High Court Overturns Mondelez & Reinstates Common Sense Approach

In a win for common sense, the High Court has overturned the Full Federal Court’s decision in Mondelez v AMWU [2019] FCAFC 138 about the accrual of personal leave.

You may recall the Full Federal Court decision of Mondelez v AMWU [2019] FCAFC 138 found all permanent employees (including part-time employees) are entitled to 10 days of paid personal leave per year of service.  

The Federal Court’s original decision indicated that all permanent employees should accrue one day of paid personal leave for every 5.2 weeks worked, irrespective of their ordinary hours. This posed a significant challenge for most payroll accrual systems that calculate personal leave entitlements against ordinary hours of work, generally capping personal leave at 76 hours per year (for full-time employees).

Unsurprisingly, the decision created confusion and uncertainty for employers.

Last week the High Court provided welcome clarity on the correct method of calculating personal leave, finding that a ‘day’ of personal leave is a notional day, being 1/10 of ordinary hours in a fortnight.

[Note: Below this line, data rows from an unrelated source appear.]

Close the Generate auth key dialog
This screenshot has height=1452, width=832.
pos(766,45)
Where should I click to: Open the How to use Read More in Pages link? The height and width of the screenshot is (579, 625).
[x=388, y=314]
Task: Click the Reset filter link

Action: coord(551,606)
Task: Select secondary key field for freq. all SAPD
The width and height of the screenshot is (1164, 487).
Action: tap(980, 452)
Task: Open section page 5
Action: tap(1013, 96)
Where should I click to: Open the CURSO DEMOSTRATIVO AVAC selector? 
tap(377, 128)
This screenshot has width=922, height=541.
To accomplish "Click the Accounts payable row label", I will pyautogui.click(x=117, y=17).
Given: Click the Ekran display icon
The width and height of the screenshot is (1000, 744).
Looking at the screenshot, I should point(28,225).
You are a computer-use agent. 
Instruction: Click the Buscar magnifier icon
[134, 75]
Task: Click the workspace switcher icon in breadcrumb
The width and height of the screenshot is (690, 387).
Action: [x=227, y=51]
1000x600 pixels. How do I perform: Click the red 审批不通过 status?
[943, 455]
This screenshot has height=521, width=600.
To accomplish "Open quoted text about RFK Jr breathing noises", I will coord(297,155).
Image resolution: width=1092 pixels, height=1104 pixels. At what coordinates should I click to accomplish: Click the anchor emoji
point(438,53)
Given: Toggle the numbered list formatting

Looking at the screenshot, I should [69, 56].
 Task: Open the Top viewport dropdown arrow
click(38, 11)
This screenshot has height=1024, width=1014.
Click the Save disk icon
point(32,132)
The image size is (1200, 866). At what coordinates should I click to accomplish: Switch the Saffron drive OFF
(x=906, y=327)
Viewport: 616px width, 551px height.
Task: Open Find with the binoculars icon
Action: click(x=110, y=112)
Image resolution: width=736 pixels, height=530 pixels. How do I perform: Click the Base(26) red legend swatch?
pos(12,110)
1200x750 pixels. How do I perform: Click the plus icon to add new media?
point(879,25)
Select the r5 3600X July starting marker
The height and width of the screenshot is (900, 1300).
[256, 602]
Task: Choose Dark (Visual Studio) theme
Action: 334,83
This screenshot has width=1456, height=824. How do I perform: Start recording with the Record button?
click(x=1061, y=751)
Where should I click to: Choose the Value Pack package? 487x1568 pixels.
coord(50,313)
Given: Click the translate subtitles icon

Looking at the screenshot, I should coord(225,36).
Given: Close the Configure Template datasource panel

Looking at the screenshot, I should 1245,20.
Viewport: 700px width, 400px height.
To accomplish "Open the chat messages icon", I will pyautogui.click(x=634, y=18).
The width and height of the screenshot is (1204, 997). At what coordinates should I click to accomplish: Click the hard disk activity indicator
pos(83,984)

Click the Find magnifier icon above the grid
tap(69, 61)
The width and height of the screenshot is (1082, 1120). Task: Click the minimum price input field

Moores welcomes the decision in Mondelez v AMWU [2020] HCA 29, which quashed the decision of the Full Federal Court and reinstated the historical approach to personal leave accrual. The High Court noted:

[The original decision] would give rise to absurd results and inequitable outcomes, and would be contrary to the legislative purposes of fairness and flexibility in the Fair Work Act, the extrinsic materials and the legislative history

The proper and lawful approach to personal leave accrual is now settled. A ‘day’ of personal leave is a notional day, being 1/10 of ordinary hours in a fortnight. This means that an employee accrues one hour of personal leave for every 26 ordinary hours of work.

Lessons for employers

In light of the decision, Moores recommends that employers:

  • Provide new staff with the updated Fair Work Information Statement; and
  • Review their contracts to ensure that they clearly stipulate ordinary hours of work.